Measures of Variance and Standard Deviation
- As part of an assessment for navigation, a professor has his students take a written test. He teaches five sections of the class. The scores from the students in each section appear below. Compute the mean, variance, and standard deviations for each class shown below in the table. **Assume these students are the entire population. (This is a clue – check your StatCrunch videos for the differences in how to calculate standard deviation for a sample and a population.)
| Class | Student Scores | ||||||||
| A | B | C | D | E | F | G | H | I | |
| 1 | 94 | 84 | 74 | 54 | 84 | 92 | 71 | 63 | 92 |
| 2 | 89 | 79 | 84 | 77 | 79 | 73 | 77 | 71 | 96 |
| 3 | 93 | 92 | 91 | 87 | 84 | 88 | 81 | 73 | 77 |
| 4 | 85 | 74 | 93 | 91 | 93 | 98 | 94 | 70 | 86 |
| 5 | 82 | 100 | 85 | 78 | 68 | 68 | 99 | 90 | 90 |
Class 1:
Class 2:
Class 3:
Class 4:
Class 5:
- Below in the table is the data from Set 1 of training 24 airport security guards. In this study, participants were asked to identify security risks. The researcher recorded how many they identified. Assume this data reflects a sample. Calculate the mean, variance, and standard deviation for this set of scores. Explain the difference between the standard deviation of these scores (a sample) and standard deviation of a population.
| Risks Identified | |||||||
| 9 | 16 | 14 | 10 | 24 | 5 | 25 | 19 |
| 18 | 32 | 7 | 18 | 38 | 7 | 22 | 11 |
| 7 | 14 | 1 | 3 | 12 | 16 | 23 | 10 |
The table below will be used for the following five questions. The table represents the mean and standard deviation graduation rates, by candidate age, for a population of flight academies. Here is an electronic version of the Z-table. (Each subquestion = 5 points for a total of 25 points)
| Age | Mean Graduation Rate | Standard Deviation |
| 16 | 75.6 | 1.8 |
| 17 | 80 | 2.1 |
| 18 | 78.5 | 1.4 |
| 19 | 78.6 | 2.5 |
| 20 | 82.2 | 2.5 |
| 21 | 85.2 | 2.2 |
| 22 | 86.5 | 2.0 |
| 23 | 89.5 | 1.2 |
| 24 | 87.5 | 1.8 |
| 25 | 86.7 | 1.7 |
| 26 | 87.8 | 1.3 |
| 27 | 87.1 | 1.9 |
| 28 | 88.8 | 2.8 |
| 29 | 91.1 | 1.0 |
| 30 | 84.8 | 2.8 |
| 31 | 87.3 | 2.2 |
| 32 | 87.3 | 1.4 |
| 33 | 82.5 | 2.0 |
| 34 | 83.1 | 1.3 |
| 35 | 89.1 | 1.7 |
| 36 | 88.2 | 1.7 |
| 37 | 85.5 | 1.2 |
| 38 | 81.5 | 2.0 |
| 39 | 84.8 | 1.9 |
| 40 | 84.4 | 1.6 |
- A flight academy has a graduation rate of 72.1 among all their 17-year old candidates from the last five years. What percentage of flight academies have a higher graduation rate for 17-year old candidates?
- A flight academy has a graduation rate of 83.5 among all their 34-year old candidates from the last eight years.

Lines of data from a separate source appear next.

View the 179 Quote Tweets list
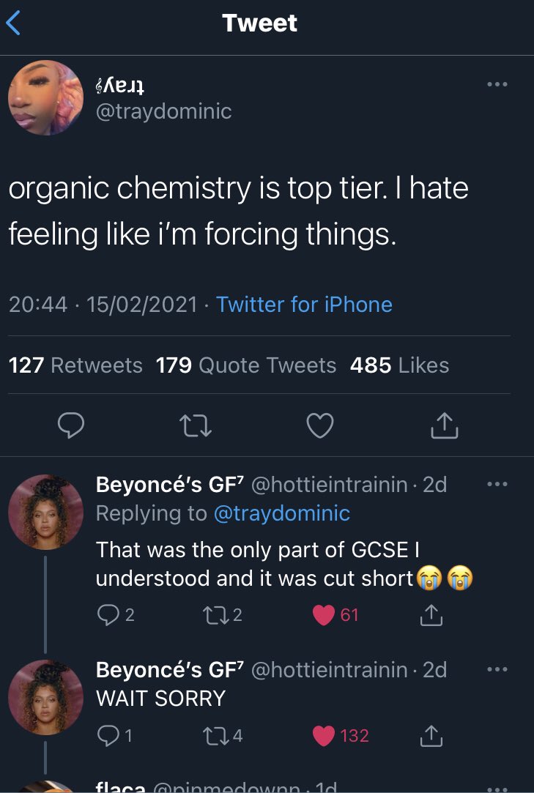 tap(246, 365)
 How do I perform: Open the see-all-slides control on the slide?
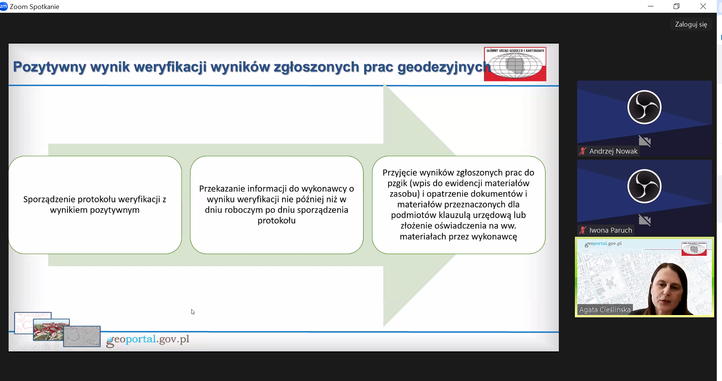tap(46, 346)
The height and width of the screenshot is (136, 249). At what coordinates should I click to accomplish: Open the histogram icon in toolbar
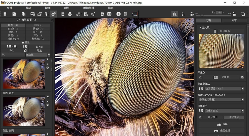tap(135, 14)
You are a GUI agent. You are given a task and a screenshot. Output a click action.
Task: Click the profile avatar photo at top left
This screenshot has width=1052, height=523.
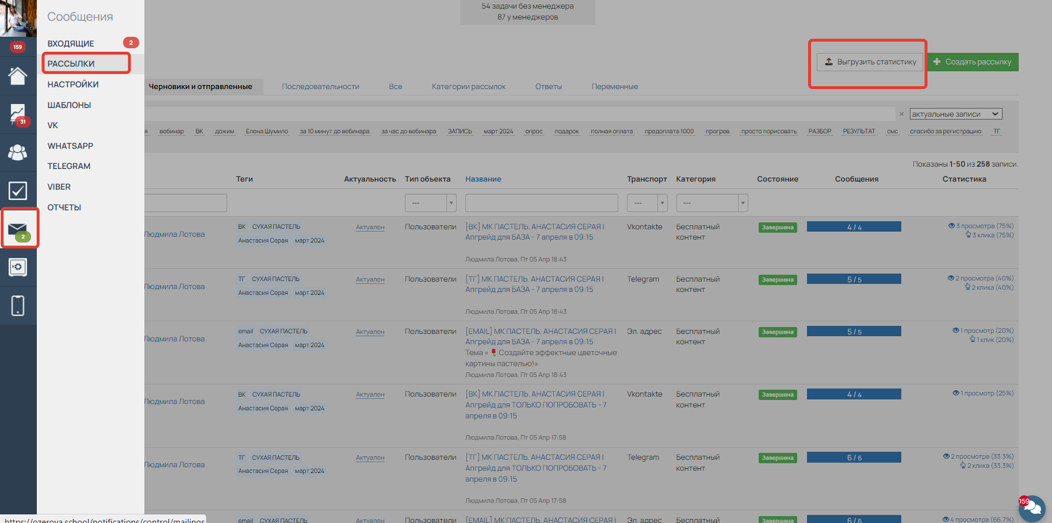point(18,18)
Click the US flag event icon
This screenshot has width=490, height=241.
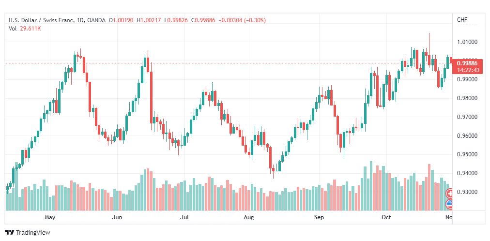[x=450, y=205]
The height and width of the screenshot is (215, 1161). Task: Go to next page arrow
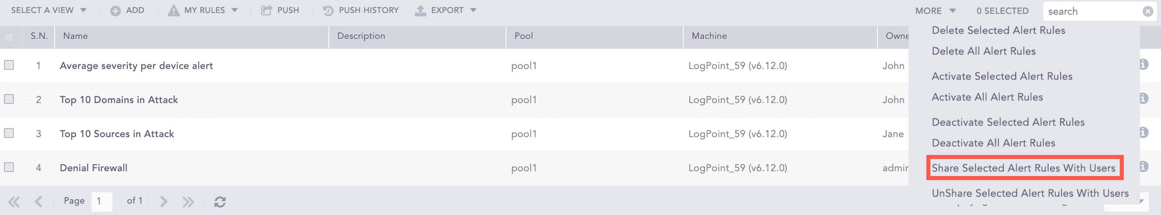[x=163, y=201]
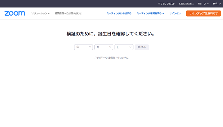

What percentage of flight academies have a lower graduation rate for 34-year old candidates?
- A flight academy boasts it is among the top 10% for graduation rates among its 29-year old candidates. This academy’s graduation rate is 93.1 over the last two years for 29-year old candidates. Is the claim that this flight academy is in the top 10% a true statement? Explain.
- A flight academy wants to invest in new training methods to improve its graduation rate of 18-year old candidates. This academy’s graduation rate for 18-year old candidates is 82.6 for the past ten years. Should the academy invest in the new training methods? Explain.
- A flight academy had a graduation rate of 85.1 for 27-year old candidates from 2000-2009. Since then, new instructors have been hired that have specifically worked on providing clearer instruction to pilot candidates. From 2010-2018, the graduation rate for 27-year old candidates is 88.3. What percentile did the organization start at from 2000-2009, and what percentile is the organization now (2010-2018)? Explain what this means in terms of percentage of population between these scores.